Nature Careers 特集記事

ES細胞の研究者を募集

2009年3月26日

Gene Russo
Naturejobs editor

Nature 458, 371 (18 March 2009) | doi:10.1038/nj7236-371a

科学倫理や病気治療を超えるES細胞研究への助成規制撤廃の影響。

米国のバラク・オバマ大統領は3月9日、ES細胞(胚性幹細胞)研究に対する連邦助成規制を撤廃したが、これは科学の進歩を支持する大統領が象徴的な意思表示をしたということにとどまらず、長らく喧伝されてきた(そしてまだ保証されていない)病気治療に対しても大きく踏み込むものとなった。大統領の声明は経済に直接影響を及ぼした。短期的には研究助成解禁によって治療法が発見される見込みはない。しかし、こうした動きが目先の職や投資をもたらすだろうと信じる理由がある。

オバマ大統領よると、ジョージ・W・ブッシュ前政権が「健全な科学か道徳的価値か、という誤った選択」を迫ったという。オバマ大統領は、この場合、健全な科学と道徳的価値とは矛盾せず、ES細胞の研究は人間の苦痛を和らげるための努力の一環であると主張。さらに大統領は、研究助成の解禁が、科学者に相応しい支援を提供するより大規模な計画の一部であることを示唆。科学者は「ごまかしも弾圧もなく」自分の仕事を続けることができるよう、無用な政治的影響力から遮断されるべきだというわけだ。
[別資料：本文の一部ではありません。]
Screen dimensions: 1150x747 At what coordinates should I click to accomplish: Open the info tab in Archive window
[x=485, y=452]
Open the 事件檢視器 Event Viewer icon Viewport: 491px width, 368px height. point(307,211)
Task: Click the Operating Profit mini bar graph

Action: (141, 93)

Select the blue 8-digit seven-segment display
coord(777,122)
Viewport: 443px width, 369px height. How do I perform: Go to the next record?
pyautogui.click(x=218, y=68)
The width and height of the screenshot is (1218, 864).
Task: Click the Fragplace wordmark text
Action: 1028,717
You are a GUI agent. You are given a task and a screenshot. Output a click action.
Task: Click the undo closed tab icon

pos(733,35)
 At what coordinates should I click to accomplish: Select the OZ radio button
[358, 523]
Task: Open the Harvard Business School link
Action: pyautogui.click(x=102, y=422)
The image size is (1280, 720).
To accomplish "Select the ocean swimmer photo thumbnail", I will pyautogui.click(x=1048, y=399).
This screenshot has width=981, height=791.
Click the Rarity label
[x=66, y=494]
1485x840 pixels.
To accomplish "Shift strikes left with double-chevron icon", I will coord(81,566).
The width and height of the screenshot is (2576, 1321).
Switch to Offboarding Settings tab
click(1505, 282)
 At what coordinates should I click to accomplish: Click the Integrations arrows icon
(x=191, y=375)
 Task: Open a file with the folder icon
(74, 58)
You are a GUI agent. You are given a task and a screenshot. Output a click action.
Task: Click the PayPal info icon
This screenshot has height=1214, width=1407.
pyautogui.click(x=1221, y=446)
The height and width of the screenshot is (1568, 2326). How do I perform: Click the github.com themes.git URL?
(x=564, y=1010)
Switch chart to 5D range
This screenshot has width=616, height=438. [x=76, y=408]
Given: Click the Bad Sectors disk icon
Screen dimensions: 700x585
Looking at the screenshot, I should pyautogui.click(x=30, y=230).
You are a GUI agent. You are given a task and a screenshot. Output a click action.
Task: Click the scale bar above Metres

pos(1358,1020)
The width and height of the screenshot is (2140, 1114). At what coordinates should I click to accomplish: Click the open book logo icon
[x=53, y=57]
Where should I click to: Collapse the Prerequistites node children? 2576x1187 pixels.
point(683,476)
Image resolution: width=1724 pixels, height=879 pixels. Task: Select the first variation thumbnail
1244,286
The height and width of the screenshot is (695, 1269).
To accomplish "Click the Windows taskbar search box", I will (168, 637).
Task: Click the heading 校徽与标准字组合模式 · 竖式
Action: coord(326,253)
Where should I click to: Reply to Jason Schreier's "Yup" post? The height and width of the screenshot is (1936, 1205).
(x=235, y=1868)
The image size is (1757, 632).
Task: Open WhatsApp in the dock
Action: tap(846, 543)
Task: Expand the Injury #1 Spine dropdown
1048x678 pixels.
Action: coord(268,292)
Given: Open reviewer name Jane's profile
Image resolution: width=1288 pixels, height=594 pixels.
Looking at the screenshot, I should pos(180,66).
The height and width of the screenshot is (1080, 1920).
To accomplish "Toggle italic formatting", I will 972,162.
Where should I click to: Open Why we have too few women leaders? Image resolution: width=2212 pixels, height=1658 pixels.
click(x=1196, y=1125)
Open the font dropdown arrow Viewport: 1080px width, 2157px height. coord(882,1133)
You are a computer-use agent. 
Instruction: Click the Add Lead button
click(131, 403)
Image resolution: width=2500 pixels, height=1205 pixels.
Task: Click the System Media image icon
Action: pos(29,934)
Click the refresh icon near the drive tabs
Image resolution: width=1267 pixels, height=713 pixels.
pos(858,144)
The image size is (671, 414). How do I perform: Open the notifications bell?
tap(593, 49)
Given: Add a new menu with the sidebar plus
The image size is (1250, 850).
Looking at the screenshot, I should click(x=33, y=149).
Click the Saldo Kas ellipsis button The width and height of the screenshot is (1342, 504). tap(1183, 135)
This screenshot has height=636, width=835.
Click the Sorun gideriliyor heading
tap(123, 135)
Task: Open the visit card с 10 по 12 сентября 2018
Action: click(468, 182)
とはいえこの決定は、才能ある一流科学者の争奪戦に勝つためのものでもある。カリフォルニア州の努力はよく知られている。同州の30億ドルのES細胞研究イニシアティブは、州の予算が乏しいことから遅れがちではあるものの、能力ある生物学者を魅きつけている。他州も後に続こうと努力していたが、現在では、政府の助成金に道を譲るために自州の助成金プログラムの規模を縮小している(Nature 458, 130–131; 2009を参照)。韓国や英国、オーストラリアなどの国では、研究結果を追求するのみならず、研究者も求めている。

オバマ大統領は政府の不十分な支援の結果についても述べ、「有望な手段の検討は行われないままである。わが国最高の科学者の中には、研究を支援してくれる他国に渡ってしまう者もいる。また、そういう国々は、われわれの人生を変える進歩で大きく差をつけてくる可能性もある」と言う。大統領の声明は治療法発見に乗り遅れまいとする競争を促進し、現場への支援を再確認するものである。また、地球上で最高のES細胞の生物学者を見つける競争を激化させるものでもある。